Uma homenagem às meninas também foi feita na capital do Rio, pela ONG Rio de Paz. Pela manhã, uma coroa de flores foi colocada junto às placas com os nomes de Rebeca e Emily que foram pregadas no sábado, 5, na Lagoa Rodrigo de Freitas, na zona sul, junto a outras de crianças mortas pela violência no Rio. De acordo com a plataforma Fogo Cruzado, 22 crianças com menos de 12 anos foram baleadas na região metropolitana do desde o início deste ano. Oito delas morreram.

"A dor das famílias que perderam seus entes queridos é irreparável. Duas crianças na porta de casa e um policial exercendo sua missão. Desde as primeiras horas, a Polícia Civil realiza as investigações, e nós daremos uma resposta à sociedade. Minha solidariedade e orações", escreveu no Twitter o governador em exercício do Rio, Cláudio Castro.

Apesar de a polícia fluminense ter matado 1.075 pessoas de janeiro a outubro deste ano e ser apontada por familiares como a responsável pela morte das meninas, o mandatário ressaltou, ao lamentar o caso, que "não há lugar onde a polícia não possa entrar" para combater a criminalidade.

"Sou defensor de uma política de segurança que atue com inteligência e focada em preservar vidas. A Subsecretaria de Vitimados dará todo o apoio às famílias. Vamos combater de frente a criminalidade em nosso estado. Não há lugar onde a polícia não possa entrar!"

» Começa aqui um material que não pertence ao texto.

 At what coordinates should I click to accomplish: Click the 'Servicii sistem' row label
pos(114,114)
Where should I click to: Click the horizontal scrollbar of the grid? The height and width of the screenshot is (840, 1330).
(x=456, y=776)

É nessa linha de questionamento - sobre o papel da polícia - que a socióloga Sílvia Ramos Amorim, coordenadora do Observatório da Segurança do Rio, do Centro de Estudos de Segurança e Cidadania (Cesec), analisa as mortes de Emily e Rebeca.

"Vamos aceitar? Não vamos obrigar a polícia a mudar? A punir os policiais que atiram antes de perguntar, que usam a última escala do uso da força em primeiro lugar?", questiona. "Minha resposta hoje é: não, a polícia não vai mudar. Não existe treinamento, reciclagem, mudança de comando do batalhão, imposição de mecanismos de controle de uso da força, punição para abusos policiais capazes de produzir mudanças significativas na polícia fluminense."

Ela aponta para a "redução da polícia" como a única forma de coibir esses casos. "Reduzir os efetivos, os armamentos, o método de policiamento baseado em rondas e abordagens preventivas e, principalmente, reduzir os investimentos em polícia."